Ainda assim, é bastante possível que não seja necessário ajuste fiscal adicional para reduzir a dívida. No segundo trimestre de 2013, o PIB norte-americano estava 14% abaixo de sua tendência no período 1980-2007. Pode bem ser que o indicador recupere boa parte dessa defasagem. De fato, como apontou Lawrence Summers, antigo secretário do Tesouro norte-americano, as projeções quanto à diferença entre os números da arrecadação e das despesas em prazo de um quarto de século são altamente incertas.

O crescimento não só é incerto como pode ser influenciado por decisões políticas inteligentes, tanto em curto quanto em longo prazo. Os Estados Unidos não enfrentam nenhuma crise de sustentabilidade fiscal em médio prazo. Podem esperar até a década de 2020 antes de decidir se precisam fazer mais. Mas isso não significa que não existam desafios fiscais importantes. É fácil discernir pelo menos cinco deles.

Primeiro, o processo de corte compulsório de despesas é arbitrário. Precisa ser mudado.
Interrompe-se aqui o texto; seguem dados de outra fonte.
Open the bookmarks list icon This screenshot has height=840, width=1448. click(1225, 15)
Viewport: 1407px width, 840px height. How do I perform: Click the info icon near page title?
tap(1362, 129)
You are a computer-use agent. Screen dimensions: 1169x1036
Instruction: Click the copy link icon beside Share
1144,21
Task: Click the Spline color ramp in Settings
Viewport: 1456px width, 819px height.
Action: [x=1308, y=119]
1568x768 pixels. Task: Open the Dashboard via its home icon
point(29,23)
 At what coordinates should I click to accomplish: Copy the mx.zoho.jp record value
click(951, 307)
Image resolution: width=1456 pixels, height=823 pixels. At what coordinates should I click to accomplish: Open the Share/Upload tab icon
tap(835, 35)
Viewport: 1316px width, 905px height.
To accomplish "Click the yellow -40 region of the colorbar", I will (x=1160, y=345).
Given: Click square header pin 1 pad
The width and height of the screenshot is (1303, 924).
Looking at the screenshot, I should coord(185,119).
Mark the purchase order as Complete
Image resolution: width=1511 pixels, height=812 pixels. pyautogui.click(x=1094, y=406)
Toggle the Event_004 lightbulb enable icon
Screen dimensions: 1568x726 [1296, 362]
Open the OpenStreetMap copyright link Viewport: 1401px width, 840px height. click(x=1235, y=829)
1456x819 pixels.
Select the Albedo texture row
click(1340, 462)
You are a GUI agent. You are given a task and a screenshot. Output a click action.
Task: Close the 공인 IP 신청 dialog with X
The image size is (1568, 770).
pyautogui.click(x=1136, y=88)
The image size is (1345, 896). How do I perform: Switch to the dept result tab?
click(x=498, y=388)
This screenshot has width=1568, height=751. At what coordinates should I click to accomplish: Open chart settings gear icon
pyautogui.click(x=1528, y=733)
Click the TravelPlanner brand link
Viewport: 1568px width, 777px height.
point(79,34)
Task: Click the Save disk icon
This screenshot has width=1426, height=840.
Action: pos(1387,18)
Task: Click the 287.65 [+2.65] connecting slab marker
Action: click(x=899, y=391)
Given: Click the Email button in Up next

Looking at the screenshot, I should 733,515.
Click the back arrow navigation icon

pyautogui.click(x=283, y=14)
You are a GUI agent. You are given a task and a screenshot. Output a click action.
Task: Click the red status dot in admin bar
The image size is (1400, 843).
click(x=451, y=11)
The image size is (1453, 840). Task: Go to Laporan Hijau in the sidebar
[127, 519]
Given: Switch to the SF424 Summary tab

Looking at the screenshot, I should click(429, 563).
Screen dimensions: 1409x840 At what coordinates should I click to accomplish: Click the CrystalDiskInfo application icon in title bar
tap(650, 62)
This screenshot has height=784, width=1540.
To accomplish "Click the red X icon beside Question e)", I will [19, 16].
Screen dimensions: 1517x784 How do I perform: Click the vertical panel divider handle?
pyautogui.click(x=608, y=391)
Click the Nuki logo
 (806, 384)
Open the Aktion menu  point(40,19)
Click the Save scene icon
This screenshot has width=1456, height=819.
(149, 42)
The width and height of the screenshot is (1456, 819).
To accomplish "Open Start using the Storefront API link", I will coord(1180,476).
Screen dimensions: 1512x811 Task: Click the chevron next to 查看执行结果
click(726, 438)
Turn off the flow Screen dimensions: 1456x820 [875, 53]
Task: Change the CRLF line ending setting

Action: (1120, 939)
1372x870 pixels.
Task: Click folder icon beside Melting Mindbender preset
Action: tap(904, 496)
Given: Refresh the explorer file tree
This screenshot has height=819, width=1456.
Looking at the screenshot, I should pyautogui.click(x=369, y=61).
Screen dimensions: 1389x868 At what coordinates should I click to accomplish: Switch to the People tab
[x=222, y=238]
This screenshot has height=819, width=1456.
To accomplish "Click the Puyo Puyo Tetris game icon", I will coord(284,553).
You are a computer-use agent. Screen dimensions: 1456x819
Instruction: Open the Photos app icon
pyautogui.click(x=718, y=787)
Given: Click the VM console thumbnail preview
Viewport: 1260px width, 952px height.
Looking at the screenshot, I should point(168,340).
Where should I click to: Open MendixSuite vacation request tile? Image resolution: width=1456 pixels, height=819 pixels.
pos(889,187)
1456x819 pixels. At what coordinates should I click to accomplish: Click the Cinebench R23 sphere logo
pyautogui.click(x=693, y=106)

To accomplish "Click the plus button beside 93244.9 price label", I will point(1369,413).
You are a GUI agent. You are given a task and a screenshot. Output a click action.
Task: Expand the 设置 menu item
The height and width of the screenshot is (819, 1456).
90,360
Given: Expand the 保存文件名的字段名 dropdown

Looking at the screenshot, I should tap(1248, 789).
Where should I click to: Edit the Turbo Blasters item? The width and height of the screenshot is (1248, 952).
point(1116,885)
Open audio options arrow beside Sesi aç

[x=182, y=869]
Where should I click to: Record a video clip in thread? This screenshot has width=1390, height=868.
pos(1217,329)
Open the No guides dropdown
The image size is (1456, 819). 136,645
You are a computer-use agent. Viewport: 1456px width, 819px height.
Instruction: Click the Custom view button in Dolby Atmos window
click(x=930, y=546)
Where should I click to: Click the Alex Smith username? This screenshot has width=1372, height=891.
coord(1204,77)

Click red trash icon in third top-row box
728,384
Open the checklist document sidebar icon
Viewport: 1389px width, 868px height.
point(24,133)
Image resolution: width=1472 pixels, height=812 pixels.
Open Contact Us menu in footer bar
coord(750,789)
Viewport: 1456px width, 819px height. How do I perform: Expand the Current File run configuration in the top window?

Segundo, como apontou Ezra Klein, do jornal "Washington Post", o governo federal é "um conglomerado de seguros protegido por um grande exército permanente". As projeções do serviço orçamentário são de que os gastos com a previdência social subirão de 4,9% para 6,2% do PIB e que os gastos com a saúde subirão de 4,6% a 8% ao longo do próximo quarto de século. Outros gastos, como ciência e educação, sofrerão forte compressão. Se os gastos com a defesa forem de 4% do PIB, os demais gastos, excetuada a previdência, a saúde e o serviço da dívida, seriam de 3% do PIB em 2038 - baixos demais para sustentar os serviços essenciais.

Terceiro, parte da solução será restringir os gastos com aposentadorias e custos médicos. Quanto aos últimos, existe uma oportunidade. O governo dos Estados Unidos gasta o mesmo com a saúde que os Estados europeus, como proporção do PIB, mas oferece cobertura a parcela muito menor da população. Deve ser possível produzir mais ou menos os mesmos resultados a um custo muito menor. Quarto, os Estados Unidos precisam de reforma fiscal. Quanto a isso, há muito espaço para maior eficiência e equidade.

Por fim, a arrecadação tributária terá de crescer como proporção do PIB. Os 19,7% do PIB hoje previstos pelo serviço orçamentário para 2038 são insuficientes, a menos que o Tea Party corte fortemente os gastos com a previdência social e o Medicare. Dada a composição etária do grupo, isso parece altamente improvável. Os dados do serviço orçamentário sugerem que pode ser necessária uma alta da arrecadação federal pata o equivalente a 22% do PIB.

Isso é certamente realizável. Mas é também algo que define a natureza do debate. O que está em questão não é a dívida, mas sim se os norte-americano querem pagar os impostos necessários a bancar o governo que fizeram legislar. Os Estados Unidos criaram grandes programas sociais. Mas parecem incapazes de chegar a acordo quanto aos impostos necessários a pagar por eles, e ao mesmo tempo manter as funções essenciais do Estado em funcionamento com padrão razoável. Essa disputa é disfarçada pela retórica da dívida insustentável e pelas alegações de que aumentos modestos de tributação representam desestímulo à economia.

Se os Estados Unidos criarem um imenso problema fiscal do qual não consigam escapar, terá sido porque atingir um equilíbrio entre aquilo que o governo faz e a maneira pela qual ele é financiado é impossível. Mas, antes de tudo, as crises espúrias das últimas semanas precisam simplesmente parar.